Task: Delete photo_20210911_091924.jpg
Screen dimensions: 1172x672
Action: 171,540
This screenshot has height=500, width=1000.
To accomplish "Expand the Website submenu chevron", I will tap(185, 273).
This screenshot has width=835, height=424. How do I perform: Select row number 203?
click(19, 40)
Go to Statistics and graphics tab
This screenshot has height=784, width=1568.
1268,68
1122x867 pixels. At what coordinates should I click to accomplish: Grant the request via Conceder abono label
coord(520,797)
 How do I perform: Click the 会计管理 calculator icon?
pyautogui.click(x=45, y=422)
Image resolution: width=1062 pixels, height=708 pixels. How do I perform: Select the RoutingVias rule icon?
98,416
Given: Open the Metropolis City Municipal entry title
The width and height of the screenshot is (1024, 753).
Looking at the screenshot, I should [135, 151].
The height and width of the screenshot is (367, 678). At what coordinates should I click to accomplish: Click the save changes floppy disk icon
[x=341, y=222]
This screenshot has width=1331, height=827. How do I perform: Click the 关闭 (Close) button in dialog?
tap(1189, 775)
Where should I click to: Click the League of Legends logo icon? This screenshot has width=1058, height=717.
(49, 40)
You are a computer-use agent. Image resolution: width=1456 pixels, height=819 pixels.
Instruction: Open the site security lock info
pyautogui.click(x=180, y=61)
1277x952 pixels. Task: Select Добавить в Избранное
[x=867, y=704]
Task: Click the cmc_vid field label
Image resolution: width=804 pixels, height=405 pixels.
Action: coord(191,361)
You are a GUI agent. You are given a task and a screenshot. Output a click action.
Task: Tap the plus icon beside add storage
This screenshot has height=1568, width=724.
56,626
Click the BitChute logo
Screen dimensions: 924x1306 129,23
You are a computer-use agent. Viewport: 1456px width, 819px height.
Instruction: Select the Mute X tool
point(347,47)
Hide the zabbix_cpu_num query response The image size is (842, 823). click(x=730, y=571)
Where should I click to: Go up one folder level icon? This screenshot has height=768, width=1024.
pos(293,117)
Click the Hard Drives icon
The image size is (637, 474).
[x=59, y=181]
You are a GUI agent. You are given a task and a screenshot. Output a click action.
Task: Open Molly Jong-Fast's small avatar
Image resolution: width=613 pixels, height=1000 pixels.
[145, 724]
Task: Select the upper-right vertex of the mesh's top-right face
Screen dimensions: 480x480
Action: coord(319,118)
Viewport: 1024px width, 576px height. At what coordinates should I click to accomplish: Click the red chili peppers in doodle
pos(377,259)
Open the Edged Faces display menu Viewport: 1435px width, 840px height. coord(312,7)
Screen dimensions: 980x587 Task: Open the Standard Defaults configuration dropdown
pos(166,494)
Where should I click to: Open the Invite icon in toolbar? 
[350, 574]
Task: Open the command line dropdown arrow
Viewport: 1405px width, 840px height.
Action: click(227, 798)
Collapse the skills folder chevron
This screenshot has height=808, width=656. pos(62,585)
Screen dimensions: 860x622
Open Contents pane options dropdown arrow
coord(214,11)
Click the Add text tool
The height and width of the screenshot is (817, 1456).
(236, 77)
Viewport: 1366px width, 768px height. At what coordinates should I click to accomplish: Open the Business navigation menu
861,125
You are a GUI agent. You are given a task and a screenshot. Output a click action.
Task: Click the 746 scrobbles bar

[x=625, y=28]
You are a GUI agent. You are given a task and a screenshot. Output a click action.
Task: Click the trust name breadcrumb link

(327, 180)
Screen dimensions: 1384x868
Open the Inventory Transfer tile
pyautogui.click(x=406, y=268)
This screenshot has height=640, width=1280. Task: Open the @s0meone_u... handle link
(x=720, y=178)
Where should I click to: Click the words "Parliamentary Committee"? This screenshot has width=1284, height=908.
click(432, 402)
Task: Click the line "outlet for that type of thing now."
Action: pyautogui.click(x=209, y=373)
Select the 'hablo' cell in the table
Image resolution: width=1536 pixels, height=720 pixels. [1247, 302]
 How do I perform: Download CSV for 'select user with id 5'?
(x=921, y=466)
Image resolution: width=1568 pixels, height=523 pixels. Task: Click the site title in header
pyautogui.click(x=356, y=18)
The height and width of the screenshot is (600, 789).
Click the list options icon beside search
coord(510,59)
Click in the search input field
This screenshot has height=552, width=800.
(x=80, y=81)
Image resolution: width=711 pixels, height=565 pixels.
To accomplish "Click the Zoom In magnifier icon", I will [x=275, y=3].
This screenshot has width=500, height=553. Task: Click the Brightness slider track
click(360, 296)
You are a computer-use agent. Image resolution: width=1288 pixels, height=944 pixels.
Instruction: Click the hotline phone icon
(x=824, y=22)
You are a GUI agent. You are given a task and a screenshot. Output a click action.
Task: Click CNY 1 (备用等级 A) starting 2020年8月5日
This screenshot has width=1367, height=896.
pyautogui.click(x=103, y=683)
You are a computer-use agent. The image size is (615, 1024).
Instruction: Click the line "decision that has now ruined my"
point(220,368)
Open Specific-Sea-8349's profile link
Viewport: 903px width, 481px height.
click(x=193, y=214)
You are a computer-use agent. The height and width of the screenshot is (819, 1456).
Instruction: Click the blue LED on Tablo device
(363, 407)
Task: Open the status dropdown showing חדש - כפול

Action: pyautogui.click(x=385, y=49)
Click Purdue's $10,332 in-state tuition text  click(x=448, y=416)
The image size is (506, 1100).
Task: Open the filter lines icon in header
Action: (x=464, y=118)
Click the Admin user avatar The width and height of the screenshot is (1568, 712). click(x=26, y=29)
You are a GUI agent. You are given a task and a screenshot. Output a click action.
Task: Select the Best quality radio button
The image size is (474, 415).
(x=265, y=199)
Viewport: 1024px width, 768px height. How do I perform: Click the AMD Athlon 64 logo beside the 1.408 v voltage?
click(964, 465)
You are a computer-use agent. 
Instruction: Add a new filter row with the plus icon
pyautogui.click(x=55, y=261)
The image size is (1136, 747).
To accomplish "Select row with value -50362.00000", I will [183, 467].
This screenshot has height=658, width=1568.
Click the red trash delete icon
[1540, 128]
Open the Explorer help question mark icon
^^^^^^^^
Task prompt: Turn the lines above into a Markdown table with two columns, Row and Line. Give each line its own row, number the rows, and leave out any blank lines.

Output below:
| Row | Line |
|---|---|
| 1 | Task: Delete photo_20210911_091924.jpg |
| 2 | Screen dimensions: 1172x672 |
| 3 | Action: 171,540 |
| 4 | This screenshot has height=500, width=1000. |
| 5 | To accomplish "Expand the Website submenu chevron", I will tap(185, 273). |
| 6 | This screenshot has width=835, height=424. How do I perform: Select row number 203? |
| 7 | click(19, 40) |
| 8 | Go to Statistics and graphics tab |
| 9 | This screenshot has height=784, width=1568. |
| 10 | 1268,68 |
| 11 | 1122x867 pixels. At what coordinates should I click to accomplish: Grant the request via Conceder abono label |
| 12 | coord(520,797) |
| 13 |  How do I perform: Click the 会计管理 calculator icon? |
| 14 | pyautogui.click(x=45, y=422) |
| 15 | Image resolution: width=1062 pixels, height=708 pixels. How do I perform: Select the RoutingVias rule icon? |
| 16 | 98,416 |
| 17 | Given: Open the Metropolis City Municipal entry title |
| 18 | The width and height of the screenshot is (1024, 753). |
| 19 | Looking at the screenshot, I should [135, 151]. |
| 20 | The height and width of the screenshot is (367, 678). At what coordinates should I click to accomplish: Click the save changes floppy disk icon |
| 21 | [x=341, y=222] |
| 22 | This screenshot has width=1331, height=827. How do I perform: Click the 关闭 (Close) button in dialog? |
| 23 | tap(1189, 775) |
| 24 | Where should I click to: Click the League of Legends logo icon? This screenshot has width=1058, height=717. |
| 25 | (49, 40) |
| 26 | You are a computer-use agent. Image resolution: width=1456 pixels, height=819 pixels. |
| 27 | Instruction: Open the site security lock info |
| 28 | pyautogui.click(x=180, y=61) |
| 29 | 1277x952 pixels. Task: Select Добавить в Избранное |
| 30 | [x=867, y=704] |
| 31 | Task: Click the cmc_vid field label |
| 32 | Image resolution: width=804 pixels, height=405 pixels. |
| 33 | Action: coord(191,361) |
| 34 | You are a GUI agent. You are given a task and a screenshot. Output a click action. |
| 35 | Task: Tap the plus icon beside add storage |
| 36 | This screenshot has height=1568, width=724. |
| 37 | 56,626 |
| 38 | Click the BitChute logo |
| 39 | Screen dimensions: 924x1306 129,23 |
| 40 | You are a computer-use agent. Viewport: 1456px width, 819px height. |
| 41 | Instruction: Select the Mute X tool |
| 42 | point(347,47) |
| 43 | Hide the zabbix_cpu_num query response The image size is (842, 823). click(x=730, y=571) |
| 44 | Where should I click to: Go up one folder level icon? This screenshot has height=768, width=1024. |
| 45 | pos(293,117) |
| 46 | Click the Hard Drives icon |
| 47 | The image size is (637, 474). |
| 48 | [x=59, y=181] |
| 49 | You are a GUI agent. You are given a task and a screenshot. Output a click action. |
| 50 | Task: Open Molly Jong-Fast's small avatar |
| 51 | Image resolution: width=613 pixels, height=1000 pixels. |
| 52 | [145, 724] |
| 53 | Task: Select the upper-right vertex of the mesh's top-right face |
| 54 | Screen dimensions: 480x480 |
| 55 | Action: coord(319,118) |
| 56 | Viewport: 1024px width, 576px height. At what coordinates should I click to accomplish: Click the red chili peppers in doodle |
| 57 | pos(377,259) |
| 58 | Open the Edged Faces display menu Viewport: 1435px width, 840px height. coord(312,7) |
| 59 | Screen dimensions: 980x587 Task: Open the Standard Defaults configuration dropdown |
| 60 | pos(166,494) |
| 61 | Where should I click to: Open the Invite icon in toolbar?  |
| 62 | [350, 574] |
| 63 | Task: Open the command line dropdown arrow |
| 64 | Viewport: 1405px width, 840px height. |
| 65 | Action: click(227, 798) |
| 66 | Collapse the skills folder chevron |
| 67 | This screenshot has height=808, width=656. pos(62,585) |
| 68 | Screen dimensions: 860x622 |
| 69 | Open Contents pane options dropdown arrow |
| 70 | coord(214,11) |
| 71 | Click the Add text tool |
| 72 | The height and width of the screenshot is (817, 1456). |
| 73 | (236, 77) |
| 74 | Viewport: 1366px width, 768px height. At what coordinates should I click to accomplish: Open the Business navigation menu |
| 75 | 861,125 |
| 76 | You are a GUI agent. You are given a task and a screenshot. Output a click action. |
| 77 | Task: Click the 746 scrobbles bar |
| 78 | [x=625, y=28] |
| 79 | You are a GUI agent. You are given a task and a screenshot. Output a click action. |
| 80 | Task: Click the trust name breadcrumb link |
| 81 | (327, 180) |
| 82 | Screen dimensions: 1384x868 |
| 83 | Open the Inventory Transfer tile |
| 84 | pyautogui.click(x=406, y=268) |
| 85 | This screenshot has height=640, width=1280. Task: Open the @s0meone_u... handle link |
| 86 | (x=720, y=178) |
| 87 | Where should I click to: Click the words "Parliamentary Committee"? This screenshot has width=1284, height=908. |
| 88 | click(432, 402) |
| 89 | Task: Click the line "outlet for that type of thing now." |
| 90 | Action: pyautogui.click(x=209, y=373) |
| 91 | Select the 'hablo' cell in the table |
| 92 | Image resolution: width=1536 pixels, height=720 pixels. [1247, 302] |
| 93 |  How do I perform: Download CSV for 'select user with id 5'? |
| 94 | (x=921, y=466) |
| 95 | Image resolution: width=1568 pixels, height=523 pixels. Task: Click the site title in header |
| 96 | pyautogui.click(x=356, y=18) |
| 97 | The height and width of the screenshot is (600, 789). |
| 98 | Click the list options icon beside search |
| 99 | coord(510,59) |
| 100 | Click in the search input field |
| 101 | This screenshot has height=552, width=800. |
| 102 | (x=80, y=81) |
| 103 | Image resolution: width=711 pixels, height=565 pixels. |
| 104 | To accomplish "Click the Zoom In magnifier icon", I will [x=275, y=3]. |
| 105 | This screenshot has width=500, height=553. Task: Click the Brightness slider track |
| 106 | click(360, 296) |
| 107 | You are a computer-use agent. Image resolution: width=1288 pixels, height=944 pixels. |
| 108 | Instruction: Click the hotline phone icon |
| 109 | (x=824, y=22) |
| 110 | You are a GUI agent. You are given a task and a screenshot. Output a click action. |
| 111 | Task: Click CNY 1 (备用等级 A) starting 2020年8月5日 |
| 112 | This screenshot has width=1367, height=896. |
| 113 | pyautogui.click(x=103, y=683) |
| 114 | You are a computer-use agent. The image size is (615, 1024). |
| 115 | Instruction: Click the line "decision that has now ruined my" |
| 116 | point(220,368) |
| 117 | Open Specific-Sea-8349's profile link |
| 118 | Viewport: 903px width, 481px height. |
| 119 | click(x=193, y=214) |
| 120 | You are a computer-use agent. The height and width of the screenshot is (819, 1456). |
| 121 | Instruction: Click the blue LED on Tablo device |
| 122 | (363, 407) |
| 123 | Task: Open the status dropdown showing חדש - כפול |
| 124 | Action: pyautogui.click(x=385, y=49) |
| 125 | Click Purdue's $10,332 in-state tuition text  click(x=448, y=416) |
| 126 | The image size is (506, 1100). |
| 127 | Task: Open the filter lines icon in header |
| 128 | Action: (x=464, y=118) |
| 129 | Click the Admin user avatar The width and height of the screenshot is (1568, 712). click(x=26, y=29) |
| 130 | You are a GUI agent. You are given a task and a screenshot. Output a click action. |
| 131 | Task: Select the Best quality radio button |
| 132 | The image size is (474, 415). |
| 133 | (x=265, y=199) |
| 134 | Viewport: 1024px width, 768px height. How do I perform: Click the AMD Athlon 64 logo beside the 1.408 v voltage? |
| 135 | click(964, 465) |
| 136 | You are a computer-use agent.  |
| 137 | Instruction: Add a new filter row with the plus icon |
| 138 | pyautogui.click(x=55, y=261) |
| 139 | The image size is (1136, 747). |
| 140 | To accomplish "Select row with value -50362.00000", I will [183, 467]. |
| 141 | This screenshot has height=658, width=1568. |
| 142 | Click the red trash delete icon |
| 143 | [1540, 128] |
| 144 | Open the Explorer help question mark icon |